··· Provided records ···

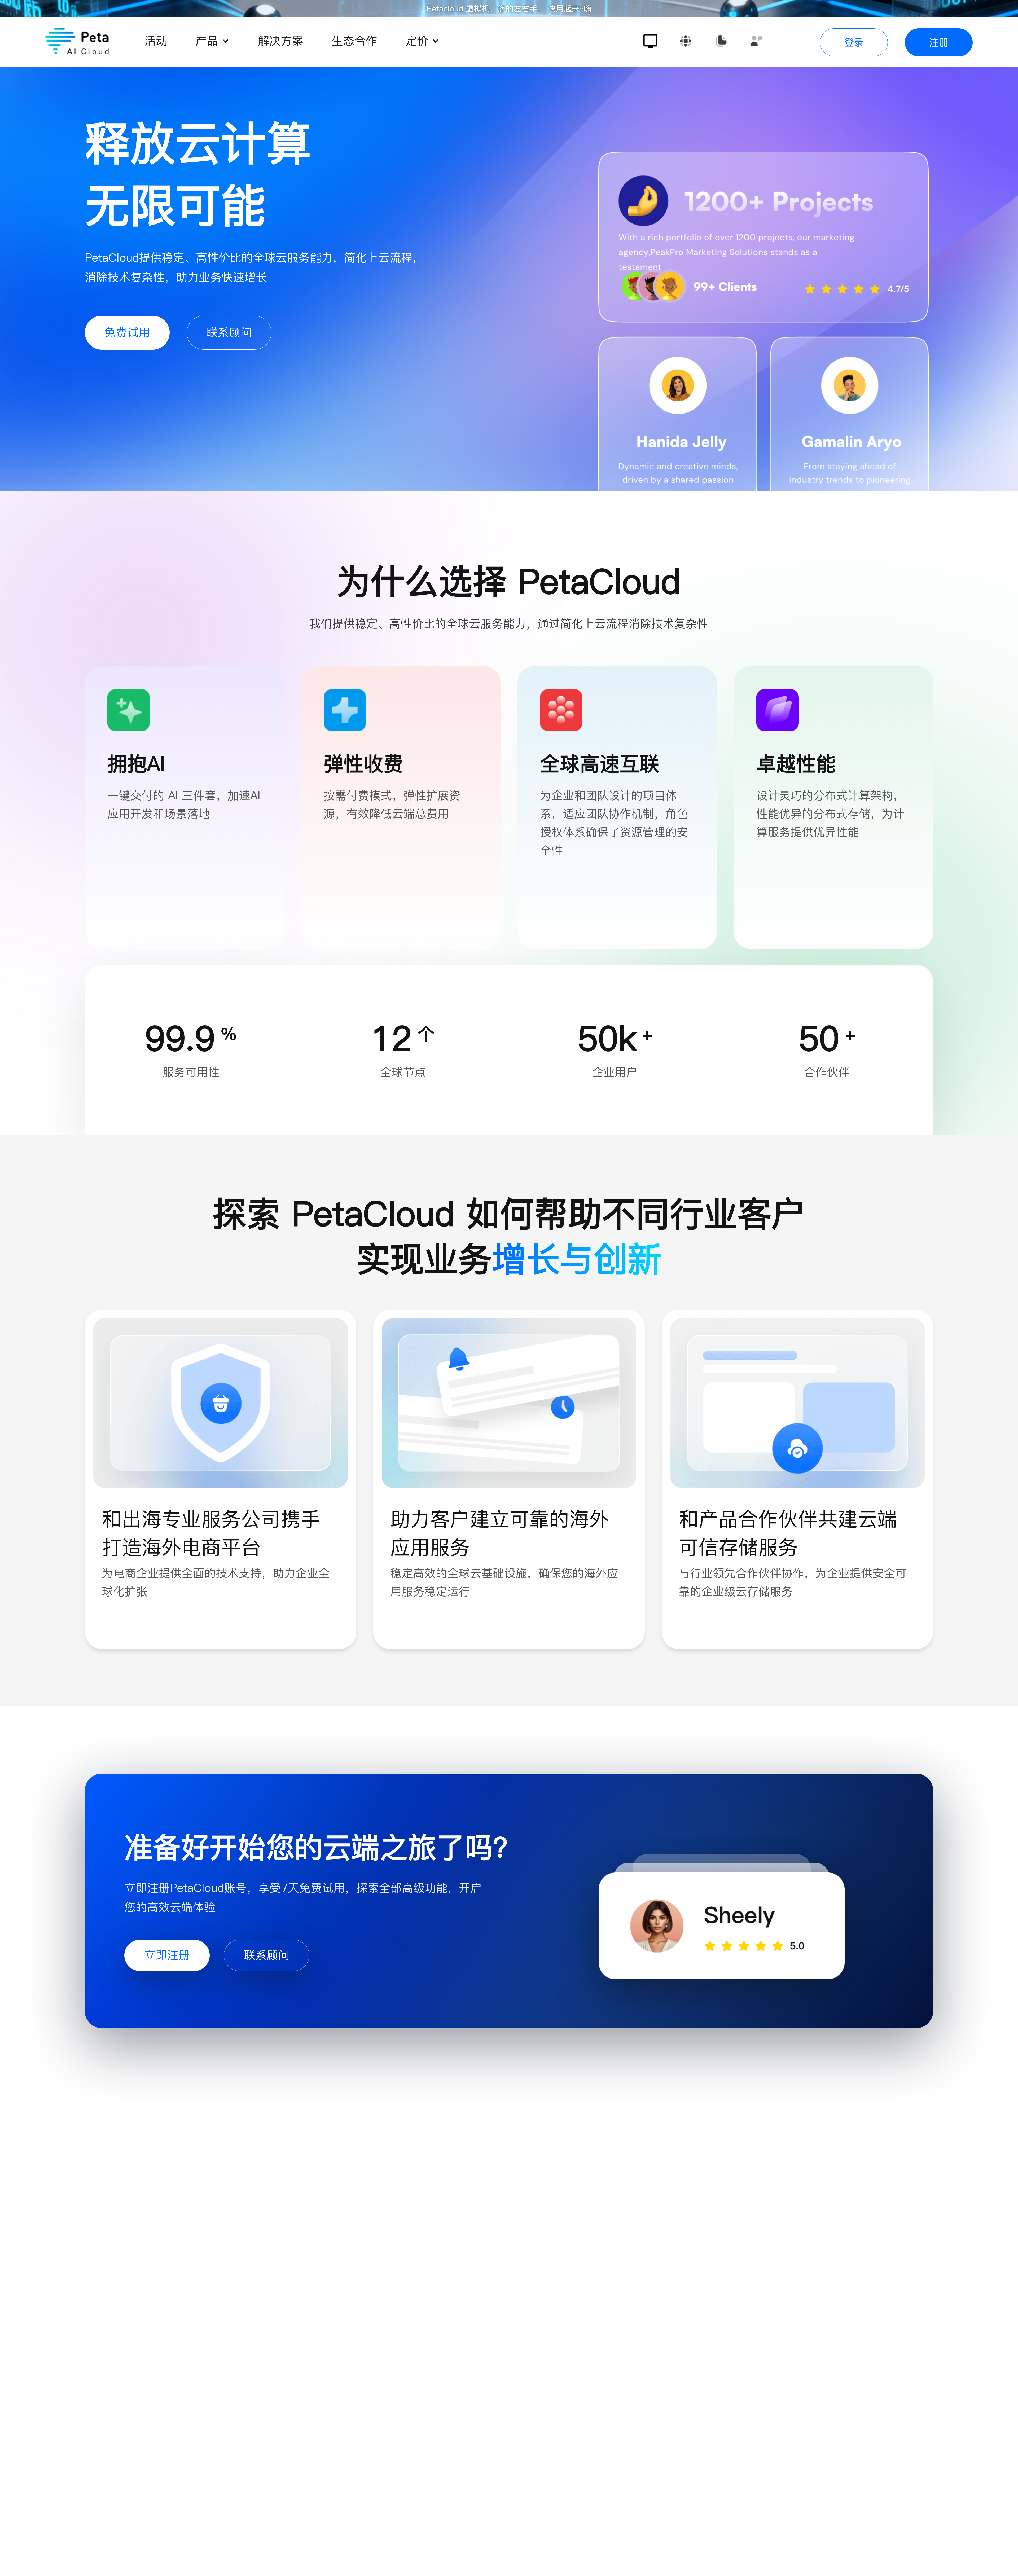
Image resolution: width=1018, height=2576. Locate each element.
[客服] (756, 41)
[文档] (721, 41)
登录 (854, 42)
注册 (939, 42)
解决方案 (281, 41)
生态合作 (354, 41)
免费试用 (127, 332)
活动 (155, 41)
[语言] (686, 41)
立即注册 (167, 1955)
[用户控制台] (650, 41)
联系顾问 (229, 332)
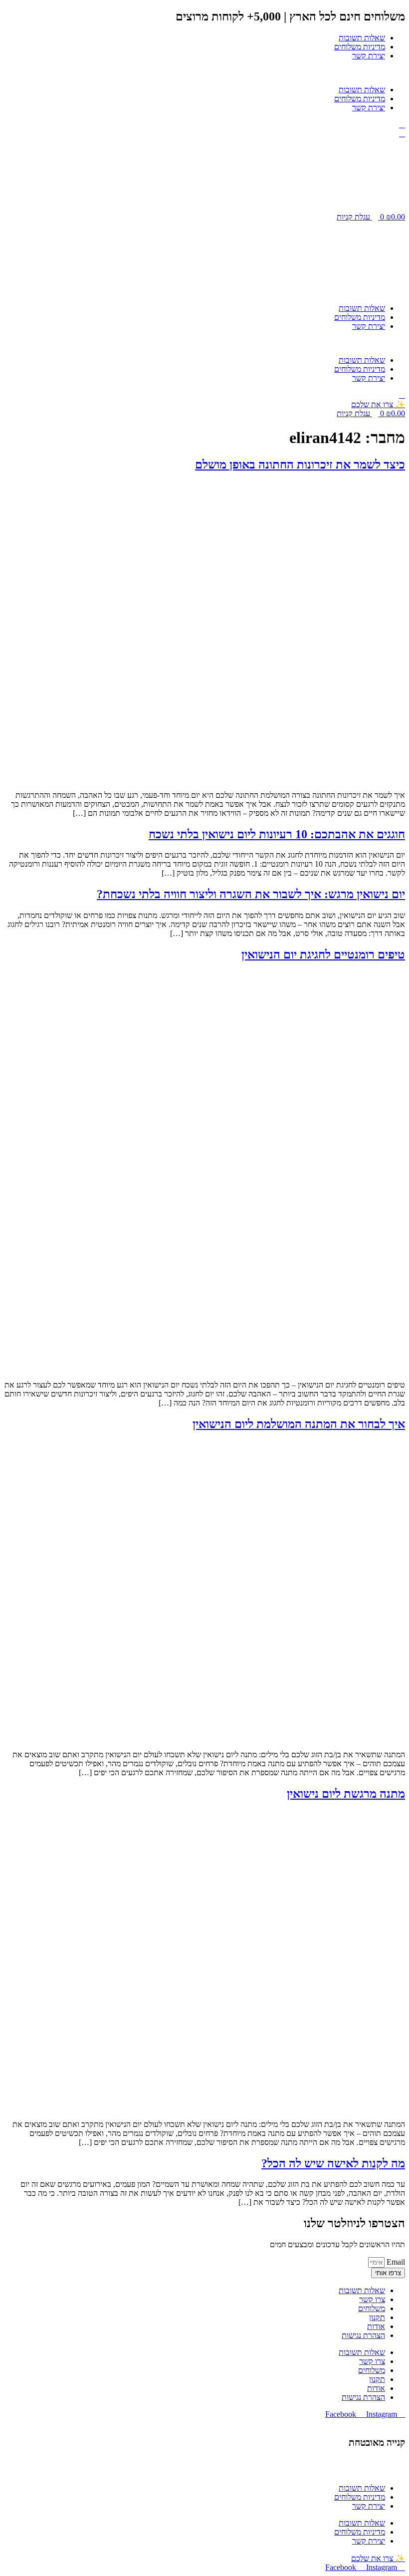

···

Description of the task
The listing above should be repeated word for word, pictures removed.

Result
Image resolution: width=1018, height=2576. Locate each element.
[客服] (756, 41)
[文档] (721, 41)
登录 (854, 42)
注册 (939, 42)
解决方案 (281, 41)
生态合作 (354, 41)
免费试用 (127, 332)
活动 (155, 41)
[语言] (686, 41)
立即注册 (167, 1955)
[用户控制台] (650, 41)
联系顾问 (229, 332)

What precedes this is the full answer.